Oliver and Jay Holecek of Primo Botanica Craft Chocolate
Posted by Coleen L on May 08, 2019. 0 Comments
Oliver and Jay Holecek of Primo Botanica Craft Chocolate are cousins living on opposite coasts of the US.
Jay became a certified natural chef at Bauman College in Berkeley, California. As a chef consultant, Jay has an immense amount of knowledge in therapeutic cooking. After purchasing a riverfront property in Costa Rica, Jay began developing strong relationships with Costa Rican cocoa farmers.
Oliver grew up in a small rural town, 30 minutes south of Troy, New York, called Dormansville. He and his family lived the homesteading life, raising chickens and selling eggs alongside an abundant vegetable garden. In 1996, his mother was diagnosed with a terminal illness that gave her about a year to live. As a result of the diagnosis, his mother had an impetus to show her family the world, so she eventually sold their 5-acre property, moved to a small house in the nearby city of Albany and travelled to over 10 countries in under 10 years. Oliver’s experience living around chronic illness inspired him to make significant lifestyle choices at the age of 17 which included spending lots of time in nature, running, foraging and cooking with therapeutic foods.
When he was 20, Oliver got his degree from Plattsburgh University in anthropology to study the traditional diets and methods of agriculture in indigenous Central and South American cultures. He believed that his mother’s cancer had a lot to do with the industrial farms she grew up next to. Many nights of writing papers and studying were fueled by the stimulation of dark chocolate (the bitter, the better). Through WWOOF (Willing Workers on Organic Farms), Oliver travelled to Belize and Nicaragua to study regenerative cacao farming. Working directly with the tree and the people who grew cacao for Green & Black’s, Oliver developed a deep connection to chocolate, interested in its connection to environmentalism, immigration and sustainable economic development.
With a passion for cuisine and manufacturing after working in the food industry, Oliver began trying chocolate from different makers and visiting the factories of companies like Scharffenberger, Taza and Fruition. Wanting to start his own chocolate company, but feeling uncomfortable with the sources of cacao he found available, Oliver wanted to go straight to the origin. Oliver met Jay in Costa Rica to secure their first supply which he started roasting the day he got home. After many sloppy chocolate-making sessions in his housemates’ upstairs kitchen, he felt the pressure to get a space designated for chocolate. First making chocolate beneath a winery in Castleton, Primo was able to expand and began producing chocolate consistently. Needing a space that was a bit closer to Troy, Oliver and his housemates began renovating the kitchen in a historic church near their house. Once it was ready, they made the move and Primo’s roots were officially back in Troy.

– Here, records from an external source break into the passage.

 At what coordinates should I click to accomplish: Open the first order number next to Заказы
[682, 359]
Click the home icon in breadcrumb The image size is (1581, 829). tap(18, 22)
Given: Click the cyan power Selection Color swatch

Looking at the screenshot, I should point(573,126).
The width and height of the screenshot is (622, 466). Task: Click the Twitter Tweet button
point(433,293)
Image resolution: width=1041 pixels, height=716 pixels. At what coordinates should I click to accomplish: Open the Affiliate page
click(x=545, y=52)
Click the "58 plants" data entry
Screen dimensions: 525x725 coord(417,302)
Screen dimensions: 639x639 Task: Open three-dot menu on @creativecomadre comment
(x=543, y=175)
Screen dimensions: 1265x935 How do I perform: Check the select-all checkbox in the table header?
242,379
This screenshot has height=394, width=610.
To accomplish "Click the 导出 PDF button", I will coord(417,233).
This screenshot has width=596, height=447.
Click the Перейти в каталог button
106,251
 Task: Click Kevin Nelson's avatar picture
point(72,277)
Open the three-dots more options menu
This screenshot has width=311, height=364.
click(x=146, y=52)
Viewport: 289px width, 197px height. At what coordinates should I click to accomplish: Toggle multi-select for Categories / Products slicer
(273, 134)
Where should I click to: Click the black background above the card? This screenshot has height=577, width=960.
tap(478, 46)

Primo is the first bean-to-bar chocolate maker in New York’s Capital Region. Primo’s mission is to “transform small scale food-based businesses globally through direct-trade business relationships between producer/farmer-owned enterprises.” In effect, Primo aims to create the highest quality, most delicious chocolate possible using the best ingredients. Expanding upon its mission to transform communities, Primo collaborates closely with farmer-owned cooperatives in Ecuador and Nicaragua.
Oliver chose the name ‘Primo’ which in Spanish means both "the best" and "cousin." As a bean to bar chocolate company they source all of their beans from regenerative farming cooperatives in distinctly different bioregions. They are the first chocolate maker to include sustainably harvested medicinal ingredients, diminishing the negative effects of industrial agriculture both nutritionally and ecologically.